Frederick Reiken, Day for Night
Frederick Reiken’s third novel, Day for Night, begins with a quote from Jorge Luis Borges:
“This web of time – the strands of which approach one another, bifurcate, intersect, or ignore each other through the centuries – embraces every possibility. We do not exist in most of them. In some you exist and I do not, while in others I do, and you do not, and in yet others both of us exist.”
At first blush Borges is simply making a point about possible worlds, an argument for contingency and chance.
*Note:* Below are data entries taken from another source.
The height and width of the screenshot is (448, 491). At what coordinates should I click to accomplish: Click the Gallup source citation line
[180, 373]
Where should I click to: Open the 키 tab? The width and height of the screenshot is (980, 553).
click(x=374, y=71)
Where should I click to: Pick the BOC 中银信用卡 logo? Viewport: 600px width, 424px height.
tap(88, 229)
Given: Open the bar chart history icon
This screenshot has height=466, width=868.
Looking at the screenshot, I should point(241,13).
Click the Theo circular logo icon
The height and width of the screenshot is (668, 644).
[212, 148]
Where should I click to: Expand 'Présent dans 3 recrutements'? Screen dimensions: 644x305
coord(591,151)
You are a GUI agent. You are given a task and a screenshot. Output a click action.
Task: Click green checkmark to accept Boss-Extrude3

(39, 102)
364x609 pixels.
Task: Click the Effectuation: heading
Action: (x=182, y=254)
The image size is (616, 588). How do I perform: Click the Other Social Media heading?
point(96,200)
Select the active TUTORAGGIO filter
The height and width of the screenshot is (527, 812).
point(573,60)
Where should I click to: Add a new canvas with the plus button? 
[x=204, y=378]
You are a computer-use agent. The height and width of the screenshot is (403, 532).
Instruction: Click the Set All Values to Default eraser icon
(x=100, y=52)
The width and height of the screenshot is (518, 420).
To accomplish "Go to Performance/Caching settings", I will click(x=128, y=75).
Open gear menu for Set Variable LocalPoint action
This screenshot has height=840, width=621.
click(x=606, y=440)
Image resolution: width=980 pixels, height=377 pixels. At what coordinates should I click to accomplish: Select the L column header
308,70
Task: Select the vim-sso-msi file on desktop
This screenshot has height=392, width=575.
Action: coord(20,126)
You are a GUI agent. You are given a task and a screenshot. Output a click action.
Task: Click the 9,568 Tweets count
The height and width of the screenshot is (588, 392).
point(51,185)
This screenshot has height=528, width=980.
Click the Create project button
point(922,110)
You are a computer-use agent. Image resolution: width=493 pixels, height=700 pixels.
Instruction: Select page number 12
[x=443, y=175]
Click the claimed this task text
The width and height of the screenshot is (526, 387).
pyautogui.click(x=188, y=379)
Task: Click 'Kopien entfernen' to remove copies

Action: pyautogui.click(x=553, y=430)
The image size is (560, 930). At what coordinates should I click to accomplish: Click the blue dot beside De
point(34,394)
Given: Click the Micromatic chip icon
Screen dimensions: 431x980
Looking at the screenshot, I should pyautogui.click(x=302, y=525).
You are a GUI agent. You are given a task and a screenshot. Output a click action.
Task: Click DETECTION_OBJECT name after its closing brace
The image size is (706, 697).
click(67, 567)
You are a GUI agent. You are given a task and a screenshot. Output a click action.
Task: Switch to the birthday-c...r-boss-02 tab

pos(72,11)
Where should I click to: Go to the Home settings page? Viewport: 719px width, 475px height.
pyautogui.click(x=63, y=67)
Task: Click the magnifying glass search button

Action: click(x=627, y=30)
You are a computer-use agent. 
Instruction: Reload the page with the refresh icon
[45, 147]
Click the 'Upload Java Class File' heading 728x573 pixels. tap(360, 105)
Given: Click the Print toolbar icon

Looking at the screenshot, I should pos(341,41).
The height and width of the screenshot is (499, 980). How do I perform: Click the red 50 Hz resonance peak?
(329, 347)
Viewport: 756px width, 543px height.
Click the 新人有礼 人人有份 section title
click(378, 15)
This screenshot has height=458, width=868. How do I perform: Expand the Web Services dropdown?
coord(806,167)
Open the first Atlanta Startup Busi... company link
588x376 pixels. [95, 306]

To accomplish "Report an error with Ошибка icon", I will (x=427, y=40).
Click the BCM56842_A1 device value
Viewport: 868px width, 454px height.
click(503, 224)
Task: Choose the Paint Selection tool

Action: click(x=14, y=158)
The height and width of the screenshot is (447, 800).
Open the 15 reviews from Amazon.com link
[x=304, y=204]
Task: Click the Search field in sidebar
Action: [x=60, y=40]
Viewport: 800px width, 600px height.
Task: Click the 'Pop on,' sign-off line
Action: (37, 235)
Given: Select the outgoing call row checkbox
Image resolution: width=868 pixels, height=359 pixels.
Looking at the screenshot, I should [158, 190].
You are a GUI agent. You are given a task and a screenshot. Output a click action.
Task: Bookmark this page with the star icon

To embrace every possibility is to accept no one reality is privileged, no truth absolute.
Yet threaded into Borges’s words is another implication, a suggestion that to accept the infinity of possible worlds embraces every possibility is also to recognise that everything, in some deep sense, is connected, to glimpse something of the way each possible world contains and implies every other, of the way all of our lives bear within themselves other lives unlived, possibilities unexplored.
This vision, at once dizzying and consoling, lies at the heart of Day for Night, a book that seeks to illustrate the many deep and improbable ways that lives, seemingly unconnected, are in fact deeply intertwined.
Perhaps appropriately given its subject matter, the novel is constructed not as a unitary narrative but as a series of 10 discrete stories that are nonetheless connected, both by the intersecting lives of their characters and by their larger preoccupation with the way our lives are intimately connected to those of people we may never meet, or to historical events we may never understand.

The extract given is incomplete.